String st = "SP003-SP012.zip";
String[] splitted = st.split("\\.");
splitted = splitted[0].split("-");
splitted = splitted[0].split("P");
Integer in = new Integer(splitted[1]);
System.out.println(in); //Will print 3
//The same for the other part of the String
2.
Pattern pattern = Pattern.compile("^[a-zA-Z]+([0-9]+).*");
Matcher matcher = pattern.matcher(st);
int num = 0;
while (matcher.find()) {
num = Integer.parseInt(matcher.group(1));
System.out.println(num);
}
Upvotes: 0
Views: 1381
Reputation: 213193
Why the second code returns only the first number? (XXX) and misses the second?
If you look at your pattern - "^[a-zA-Z]+([0-9]+).*"
, it has an anchor caret - ^
at the beginning. That means, your pattern will only be searched at the beginning of the string. And that is why you got only first number corresponding to SPXXX
which is found at the beginning of the string "SPXXX-SPYYY"
, and not for the pattern SPYYY
, since it is not at the beginning, and hence won't be matched.
You can remove the caret (^)
, and you don't want that .*
at the end, since you are using Matcher#find()
method.
Pattern pattern = Pattern.compile("[a-zA-Z]+([0-9]+)");
But, given that your string will always be in the same format, you can even use a simpler pattern:
Pattern pattern = Pattern.compile("\\d+");
and get the group 1 from the matcher.
What code is better for this purpose?
I would go with the 2nd approach. Splitting string may not work always, and will become complicated as the string grows. You should only use split
when you actually want to split your string on some delimiter. In this case, you don't want to split the string, rather you want to extract a particular pattern. And the 2nd approach is the way to go.
Upvotes: 1
Reputation: 755
Use the following:
Pattern pattern = Pattern.compile("^[a-zA-Z]+0*(\\d+)-[a-zA-Z]+0*(\\d+).*");
Matcher matcher = pattern.matcher(st);
if (matcher.matches()) {
int num1 = Integer.parseInt(matcher.group(1));
int num2 = Integer.parseInt(matcher.group(2));
System.out.println(num1+" - "+num2);
}
Upvotes: 1
Reputation:
Define the pattern like this Pattern.compile("[a-zA-Z]+([0-9]+)");
For the example string the matcher
matches SPXXX
and SPYYY
for the two iterations of the loop.
And group(1)
returns XXX
and YYY
for the two cases respectively.
Upvotes: 1
Reputation: 1074028
Why the second code returns only the first number? (XXX) and misses the second?
Because your regular expression only defines that it's expecting to see one series of digits, and has only one capture group to capture them.
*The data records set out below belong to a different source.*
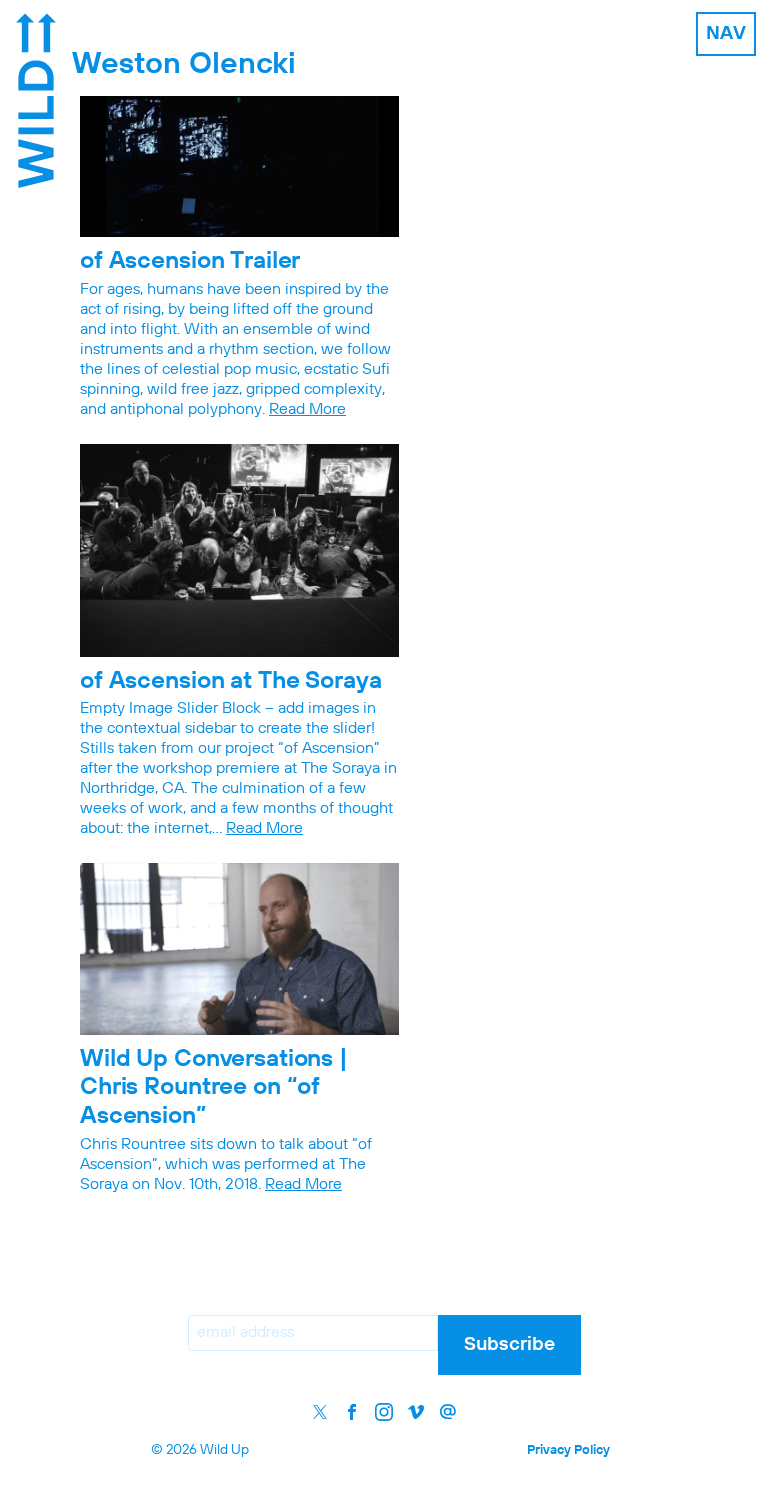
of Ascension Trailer (190, 261)
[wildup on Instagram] (384, 1412)
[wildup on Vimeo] (416, 1412)
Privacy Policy (568, 1450)
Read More (307, 410)
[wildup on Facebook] (352, 1412)
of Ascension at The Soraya (231, 681)
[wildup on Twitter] (320, 1412)
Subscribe (509, 1344)
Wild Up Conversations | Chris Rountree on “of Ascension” (214, 1088)
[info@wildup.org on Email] (448, 1412)
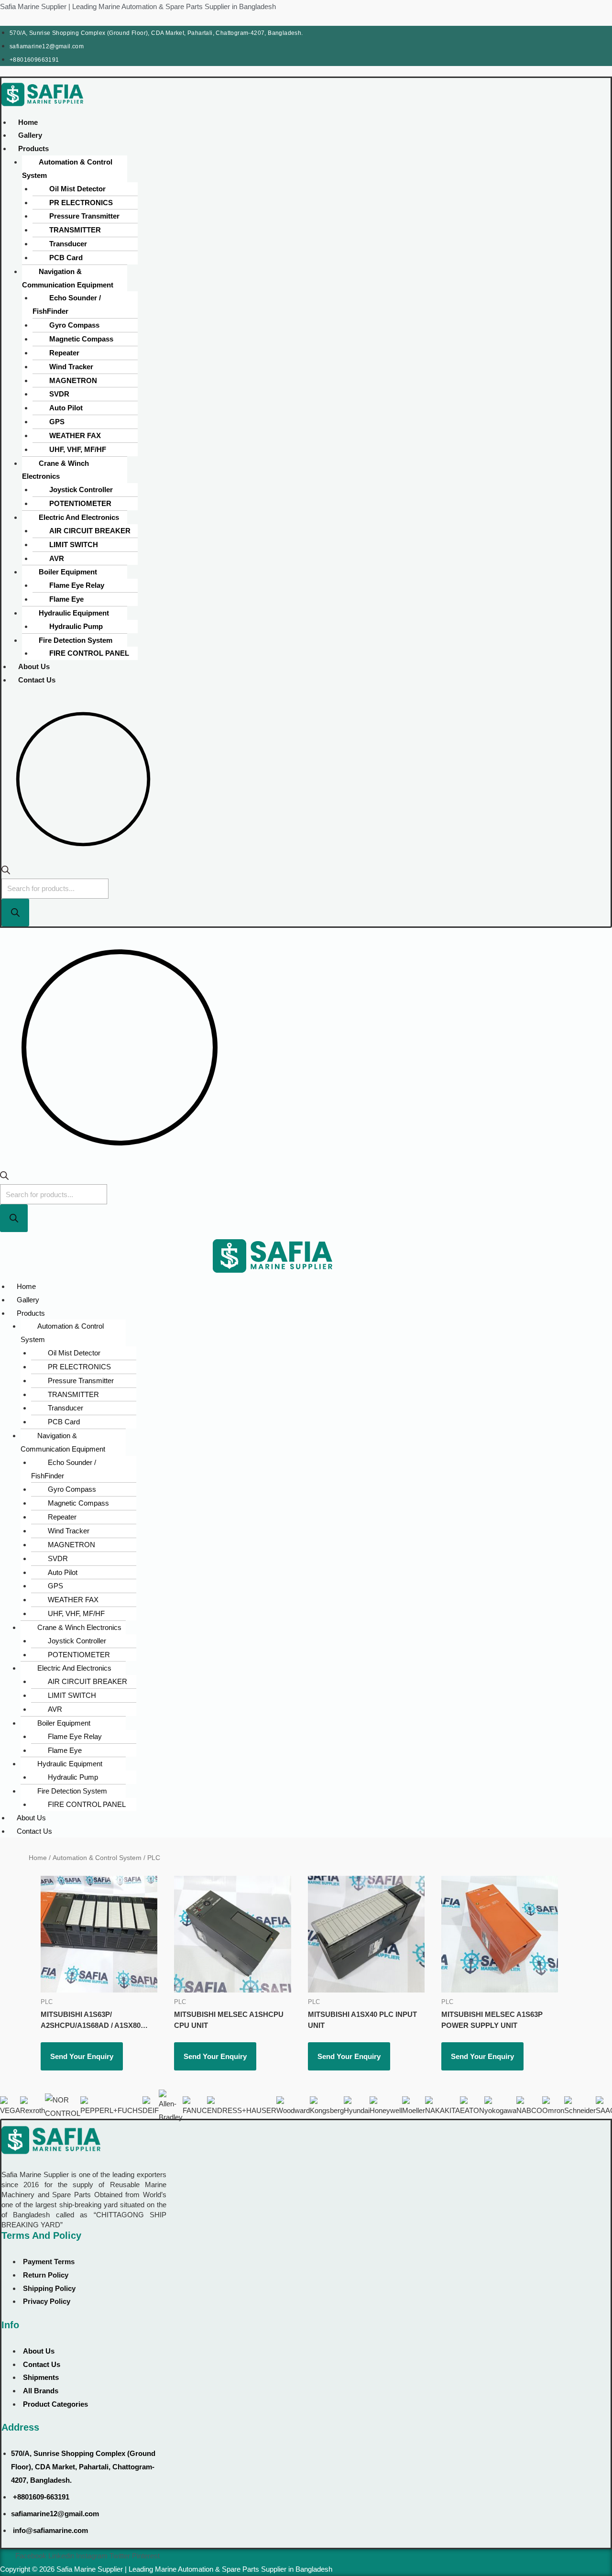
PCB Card (66, 257)
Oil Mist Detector (77, 189)
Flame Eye (66, 599)
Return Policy (45, 2275)
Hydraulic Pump (76, 626)
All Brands (40, 2391)
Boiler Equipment (68, 572)
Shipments (41, 2377)
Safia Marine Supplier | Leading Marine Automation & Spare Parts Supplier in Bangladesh (138, 6)
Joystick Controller (81, 489)
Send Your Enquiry (81, 2056)
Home (28, 122)
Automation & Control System (67, 168)
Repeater (64, 353)
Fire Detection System (75, 640)
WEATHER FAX (75, 435)
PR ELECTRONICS (81, 202)
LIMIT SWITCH (73, 544)
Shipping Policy (49, 2288)
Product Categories (55, 2404)
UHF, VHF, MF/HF (77, 449)
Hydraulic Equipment (74, 613)
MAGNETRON (73, 380)
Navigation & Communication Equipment (67, 278)
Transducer (68, 244)
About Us (34, 666)
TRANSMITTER (75, 230)
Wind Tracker (71, 367)
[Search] (15, 912)
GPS (57, 422)
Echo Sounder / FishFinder (67, 304)
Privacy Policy (46, 2301)
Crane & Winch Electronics (55, 470)
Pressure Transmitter (84, 216)
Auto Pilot (66, 408)
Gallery (30, 135)
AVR (56, 558)
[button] (155, 148)
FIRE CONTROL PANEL (89, 653)
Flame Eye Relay (76, 585)
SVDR (59, 394)
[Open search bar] (5, 872)
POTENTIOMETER (80, 503)
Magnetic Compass (81, 339)
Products (33, 148)
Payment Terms (49, 2261)
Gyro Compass (74, 325)
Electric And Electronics (79, 517)
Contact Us (36, 680)
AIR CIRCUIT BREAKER (90, 531)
The regular expression expects to see letters followed by digits, and only finds one thing that matches that. (Once the first bit is consumed, there are no letters left, so nothing matches your [a-zA-Z]+
.) Rather than trying to run the matcher repeatedly, I'd probably define a single regular expression that matched both bits:
Pattern pattern = Pattern.compile("^[a-zA-Z]+([0-9]+)-([0-9]+).*");
...and use the resulting two capture groups. (Also note you can use \d
to match a digit:
Pattern pattern = Pattern.compile("^[a-zA-Z]+(\\d+)-(\\d+).*");
...but that's a side note.)
Is using a regex for this purpose is better than the first code I suggested?
That's up to you, it's a judgement call. For this specific case, if the format really is invariant, I'd go with Aleks G's approach.
Upvotes: 1
Reputation: 57306
If it's always the same format, then why not just use substring
?
String str = "SP003-SP456.zip";
int xxx = Integer.parseInt(str.substring(2, 5));
int yyy = Integer.parseInt(str.substring(8, 11));
Or, if those XXX and YYY are not necessarily numbers, then just add try-catch
:
String str = "SP003-SP456.zip";
int xxx, yyy;
try {
int xxx = Integer.parseInt(str.substring(2, 5));
}
catch(NumberFormatException e) {
xxx = 0;
}
try {
int yyy = Integer.parseInt(str.substring(8, 11));
}
catch(NumberFormatException e) {
yyy = 0;
}
Upvotes: 4